1947 wurde gar nur ein einziges Festzelt für das Herbstfest aufgebaut. Das Geld jedoch saß bei den Besuchern locker – schließlich konnte man es im Alltag nur gegen wenige Waren eintauschen. Und so wurden vom Festwirt sagenhaft 1,5 Millionen Maß Dünnbier verkauft. Das entspricht der Menge, die heutzutage zwei große Zelte zusammen verkaufen. Und das, wo die Gaudi mangels Strom täglich bereits um 19 Uhr zu enden hatte.
Das Herbstfest 1948 war das erste nach der Währungsreform. Obwohl es dem Großteil der Bevölkerung an Geld mangelte, war der Drang die lukullischen Entbehrungen der letzten Jahre angesichts des gestiegenen Angebots nun endlich nachzuholen.
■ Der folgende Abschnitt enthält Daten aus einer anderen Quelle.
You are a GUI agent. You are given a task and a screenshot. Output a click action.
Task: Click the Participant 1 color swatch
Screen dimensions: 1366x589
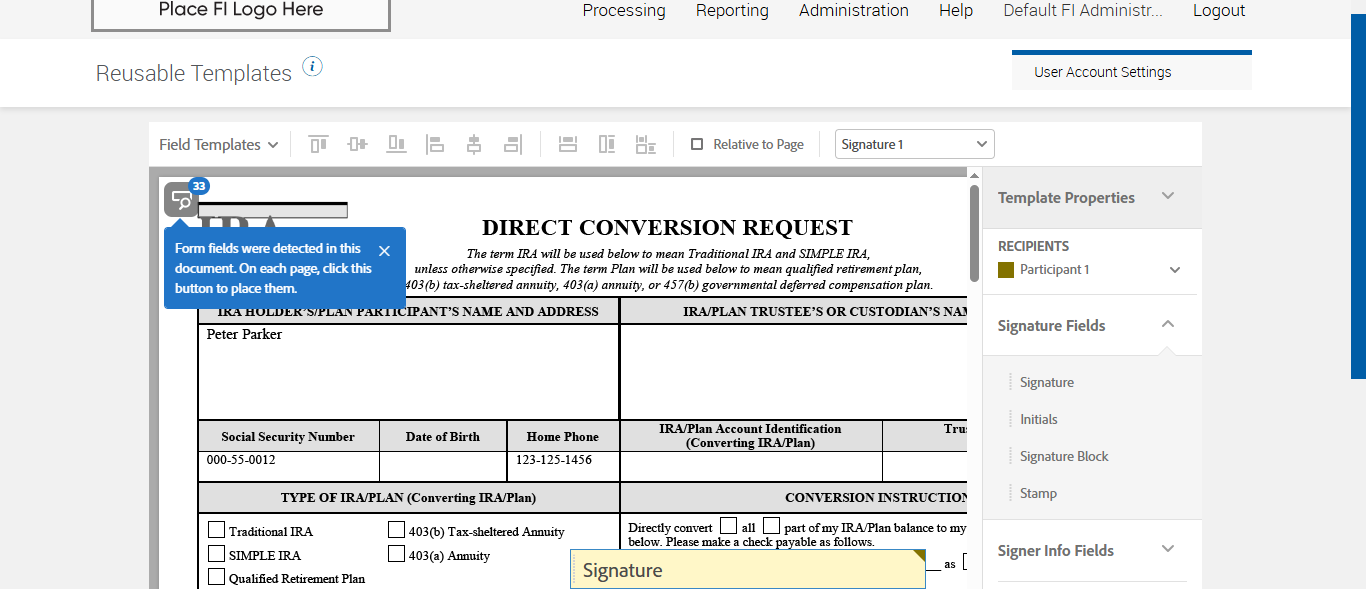click(x=1006, y=270)
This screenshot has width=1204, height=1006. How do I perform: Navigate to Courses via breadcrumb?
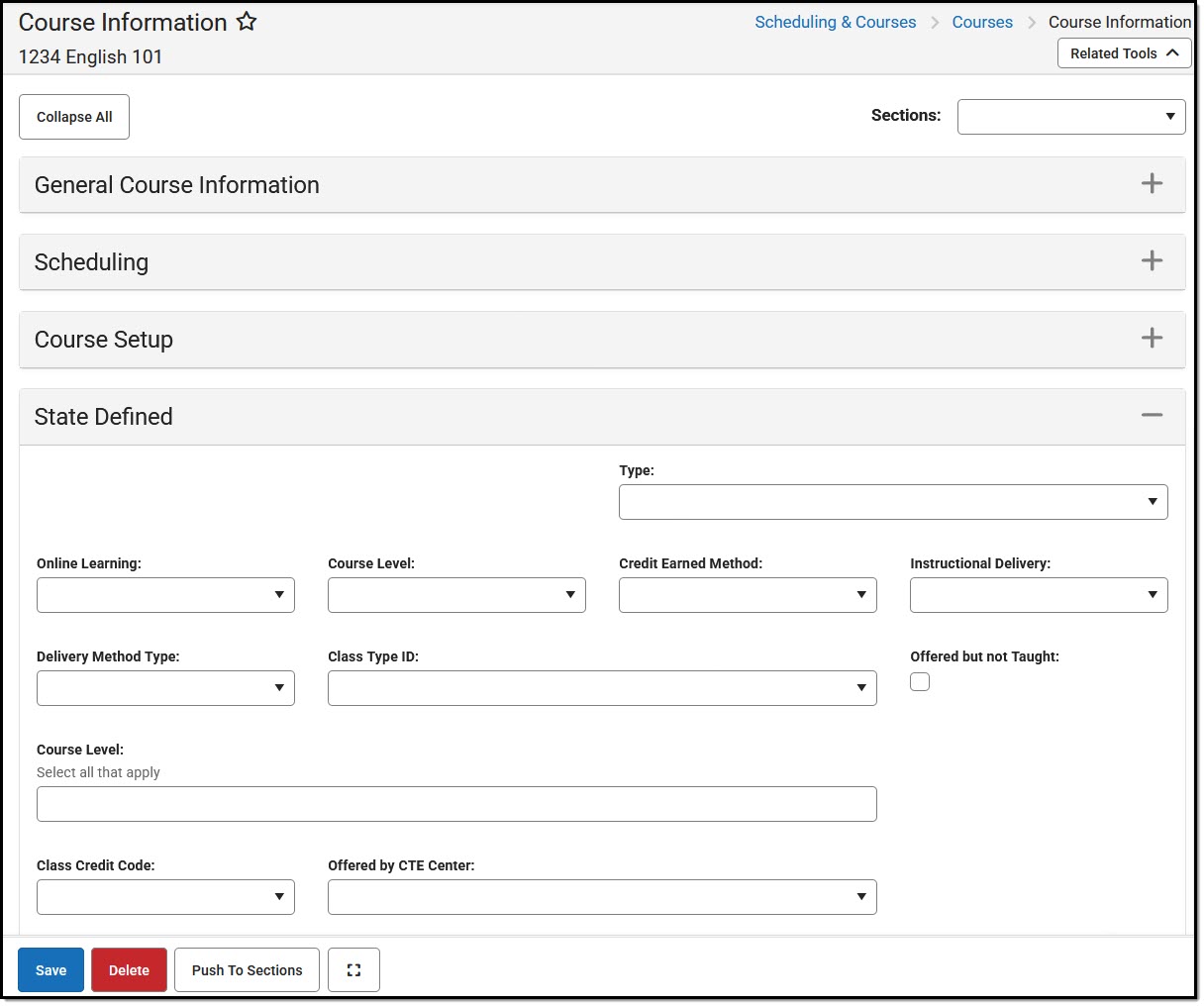[981, 22]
Sogar Vollbier kam verbotenerweise zum Ausschank und den Trachtlern war ein kleiner Festzug am Hauptsonntag gestattet.
Obwohl das Herbstfest 1948 damit bereits ein guter Vorgeschmack auf eine richtige Wiesn war, umgab die Entscheidung 1949 wieder eine solche durchzuführen, eine heftige Diskussion. Im Wesentlichen wurde Kritik von den bis Mai regierenden Amerikanern befürchtet, zum anderen Bestand Unsicherheit ob des Gelingen des Festes. Sollte das erste Nachkriegsoktoberfest nicht die Erwartungen erfüllen, fürchtete man, die Wiederbelebung des größten Volksfestes der Welt könne nachhaltig scheitern.
Letztlich sollten die Befürworter recht bekommen. 1949 war die längste Wiesnpause in ihrer Geschichte endlich beendet und der Grundstein für eine glorreiche zweite Hälfte des Jahrzehnts gelegt.